**Action item**: Print all of the records below again without a single difference.
Recorded information Block Start
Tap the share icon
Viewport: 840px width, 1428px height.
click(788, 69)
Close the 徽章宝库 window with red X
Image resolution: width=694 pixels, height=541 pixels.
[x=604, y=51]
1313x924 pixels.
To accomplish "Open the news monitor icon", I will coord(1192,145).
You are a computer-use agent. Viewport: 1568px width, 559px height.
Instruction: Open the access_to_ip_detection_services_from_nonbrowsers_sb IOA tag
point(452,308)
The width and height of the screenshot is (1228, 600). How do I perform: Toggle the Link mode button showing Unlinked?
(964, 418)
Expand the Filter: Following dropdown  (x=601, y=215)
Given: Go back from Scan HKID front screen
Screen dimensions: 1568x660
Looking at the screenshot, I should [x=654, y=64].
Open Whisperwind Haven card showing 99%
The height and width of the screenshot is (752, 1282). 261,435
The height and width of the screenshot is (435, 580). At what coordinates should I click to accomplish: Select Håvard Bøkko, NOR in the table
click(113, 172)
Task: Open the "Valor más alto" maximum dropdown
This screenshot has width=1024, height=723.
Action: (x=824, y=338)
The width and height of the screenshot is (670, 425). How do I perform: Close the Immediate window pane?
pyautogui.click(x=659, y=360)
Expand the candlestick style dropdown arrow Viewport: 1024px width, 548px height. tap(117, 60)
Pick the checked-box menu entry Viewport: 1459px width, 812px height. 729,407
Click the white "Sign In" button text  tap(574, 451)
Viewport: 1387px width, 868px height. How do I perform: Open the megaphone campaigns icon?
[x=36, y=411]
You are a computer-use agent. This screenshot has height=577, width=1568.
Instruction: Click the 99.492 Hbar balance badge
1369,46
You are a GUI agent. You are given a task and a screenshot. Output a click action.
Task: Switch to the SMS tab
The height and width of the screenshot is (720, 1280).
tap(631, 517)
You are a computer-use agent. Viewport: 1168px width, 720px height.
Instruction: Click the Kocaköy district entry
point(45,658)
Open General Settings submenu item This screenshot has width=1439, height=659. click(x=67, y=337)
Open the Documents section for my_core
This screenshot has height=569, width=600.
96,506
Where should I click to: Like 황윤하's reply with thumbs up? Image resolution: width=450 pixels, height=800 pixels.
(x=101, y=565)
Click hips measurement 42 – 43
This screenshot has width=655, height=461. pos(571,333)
Recorded information Block End
**Task output**:
Tap the share icon
Viewport: 840px width, 1428px height.
click(788, 69)
Close the 徽章宝库 window with red X
Image resolution: width=694 pixels, height=541 pixels.
[x=604, y=51]
1313x924 pixels.
To accomplish "Open the news monitor icon", I will coord(1192,145).
You are a computer-use agent. Viewport: 1568px width, 559px height.
Instruction: Open the access_to_ip_detection_services_from_nonbrowsers_sb IOA tag
point(452,308)
The width and height of the screenshot is (1228, 600). How do I perform: Toggle the Link mode button showing Unlinked?
(964, 418)
Expand the Filter: Following dropdown  (x=601, y=215)
Given: Go back from Scan HKID front screen
Screen dimensions: 1568x660
Looking at the screenshot, I should [x=654, y=64].
Open Whisperwind Haven card showing 99%
The height and width of the screenshot is (752, 1282). 261,435
The height and width of the screenshot is (435, 580). At what coordinates should I click to accomplish: Select Håvard Bøkko, NOR in the table
click(113, 172)
Task: Open the "Valor más alto" maximum dropdown
This screenshot has width=1024, height=723.
Action: (x=824, y=338)
The width and height of the screenshot is (670, 425). How do I perform: Close the Immediate window pane?
pyautogui.click(x=659, y=360)
Expand the candlestick style dropdown arrow Viewport: 1024px width, 548px height. tap(117, 60)
Pick the checked-box menu entry Viewport: 1459px width, 812px height. 729,407
Click the white "Sign In" button text  tap(574, 451)
Viewport: 1387px width, 868px height. How do I perform: Open the megaphone campaigns icon?
[x=36, y=411]
You are a computer-use agent. This screenshot has height=577, width=1568.
Instruction: Click the 99.492 Hbar balance badge
1369,46
You are a GUI agent. You are given a task and a screenshot. Output a click action.
Task: Switch to the SMS tab
The height and width of the screenshot is (720, 1280).
tap(631, 517)
You are a computer-use agent. Viewport: 1168px width, 720px height.
Instruction: Click the Kocaköy district entry
point(45,658)
Open General Settings submenu item This screenshot has width=1439, height=659. click(x=67, y=337)
Open the Documents section for my_core
This screenshot has height=569, width=600.
96,506
Where should I click to: Like 황윤하's reply with thumbs up? Image resolution: width=450 pixels, height=800 pixels.
(x=101, y=565)
Click hips measurement 42 – 43
This screenshot has width=655, height=461. pos(571,333)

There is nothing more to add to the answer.